In this section we will read about
- I/P Converter (Current to pressure Converter)
- Valve positioner
- Parts of a pneumatic control valve positioner
- Control Valve and its types
- Solenoid Valve
- Pneumatic Cylinder
- Butterfly Valve
- Pneumatic Globe Valve
- Work of different Parts of a Control Valve
- Pneumatic globe valve types
- Characteristics of Control Valve
- Class of a control valve
- Pressure Transmitter
- Working principle of pressure transmitter
- Pin type pressure Transmitter
- Connections of a pressure transmitter
- How signal is checked in a pressure transmitter
In this lesson, we will study the pneumatic cylinder.
Pneumatic cylinder(s) (sometimes known as air cylinders) are mechanical devices that use the power of compressed air to produce a force in a reciprocating linear motion. Like hydraulic cylinders, something forces a piston to move in the desired direction. The piston is a disc or cylinder, and the piston rod transfers the force it develops to the object to be moved. Engineers sometimes prefer to use pneumatics because they are quieter, cleaner, and do not require large amounts of space for fluid storage.
Although pneumatic cylinders will vary in appearance, size, and function, they generally fall into one of the specific categories shown below. However, there are also numerous other types of pneumatic cylinders available, many of which are designed to fulfill specific and specialized functions.
- Single-acting cylinders
Single-acting cylinders, accept pressurized fluid on only one side of the piston; volume on the other side of the piston is vented to atmosphere or returns to the tank. Depending on whether it is routed to the cap end or rod end, the pressurized fluid may extend or retract the cylinder, respectively. In either case, the force generated by gravity or a spring returns the piston rod to its original state.
Single-acting cylinders (SAC) use the pressure imparted by compressed air to create a driving force in one direction (usually out), and a spring to return to the “home” position. More often than not, this type of cylinder has limited extension due to the space the compressed spring takes up. Another downside to SACs is that part of the force produced by the cylinder is lost as it tries to push against the spring.
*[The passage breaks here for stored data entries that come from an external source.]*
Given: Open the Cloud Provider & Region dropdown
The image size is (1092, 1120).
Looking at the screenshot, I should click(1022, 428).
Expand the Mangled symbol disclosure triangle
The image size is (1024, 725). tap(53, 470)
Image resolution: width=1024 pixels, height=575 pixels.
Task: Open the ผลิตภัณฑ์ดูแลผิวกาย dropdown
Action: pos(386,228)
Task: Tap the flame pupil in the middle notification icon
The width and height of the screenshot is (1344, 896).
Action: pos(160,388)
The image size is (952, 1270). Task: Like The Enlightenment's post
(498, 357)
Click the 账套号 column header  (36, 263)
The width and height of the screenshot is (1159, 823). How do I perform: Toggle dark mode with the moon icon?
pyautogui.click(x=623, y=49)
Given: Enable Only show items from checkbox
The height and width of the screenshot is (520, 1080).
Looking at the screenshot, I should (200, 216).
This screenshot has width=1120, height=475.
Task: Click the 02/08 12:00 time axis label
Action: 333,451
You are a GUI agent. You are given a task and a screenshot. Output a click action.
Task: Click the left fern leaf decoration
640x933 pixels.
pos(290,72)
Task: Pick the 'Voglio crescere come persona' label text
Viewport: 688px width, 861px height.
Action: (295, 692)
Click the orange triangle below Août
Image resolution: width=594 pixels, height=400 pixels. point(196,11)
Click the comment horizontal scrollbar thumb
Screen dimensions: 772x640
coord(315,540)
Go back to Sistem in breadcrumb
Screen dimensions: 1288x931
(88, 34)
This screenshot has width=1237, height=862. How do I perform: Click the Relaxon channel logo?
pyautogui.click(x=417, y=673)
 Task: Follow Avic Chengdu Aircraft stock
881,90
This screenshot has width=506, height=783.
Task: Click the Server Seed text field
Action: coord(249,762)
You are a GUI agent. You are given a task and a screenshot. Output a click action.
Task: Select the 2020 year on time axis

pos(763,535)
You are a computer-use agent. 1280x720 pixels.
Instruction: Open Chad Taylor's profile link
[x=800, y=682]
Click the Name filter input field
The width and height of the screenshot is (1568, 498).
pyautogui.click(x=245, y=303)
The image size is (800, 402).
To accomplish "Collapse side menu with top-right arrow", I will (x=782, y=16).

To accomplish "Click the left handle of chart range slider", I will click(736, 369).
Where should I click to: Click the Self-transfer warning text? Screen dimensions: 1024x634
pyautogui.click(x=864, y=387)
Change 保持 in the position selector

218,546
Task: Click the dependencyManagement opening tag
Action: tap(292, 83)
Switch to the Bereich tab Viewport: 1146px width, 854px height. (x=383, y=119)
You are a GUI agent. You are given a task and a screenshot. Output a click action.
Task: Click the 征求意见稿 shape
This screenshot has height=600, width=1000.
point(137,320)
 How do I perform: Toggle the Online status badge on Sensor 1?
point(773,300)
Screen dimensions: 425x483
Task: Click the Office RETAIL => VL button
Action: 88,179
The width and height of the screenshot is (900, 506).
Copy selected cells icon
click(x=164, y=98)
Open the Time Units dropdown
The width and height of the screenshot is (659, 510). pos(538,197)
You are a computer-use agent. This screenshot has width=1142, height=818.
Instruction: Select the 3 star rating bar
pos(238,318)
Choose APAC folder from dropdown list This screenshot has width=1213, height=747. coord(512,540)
The most common cylinder configuration is double-acting. Routing pressurized fluid into the rod end of a double-acting cylinder causes the piston rod to retract. Conversely, routing pressurized fluid into the cap end causes the rod to extend.
Double-acting cylinders (DAC) use the force of air to move in both extend and retract strokes. They have two ports to allow air in, one for outstroke and one for in stroke.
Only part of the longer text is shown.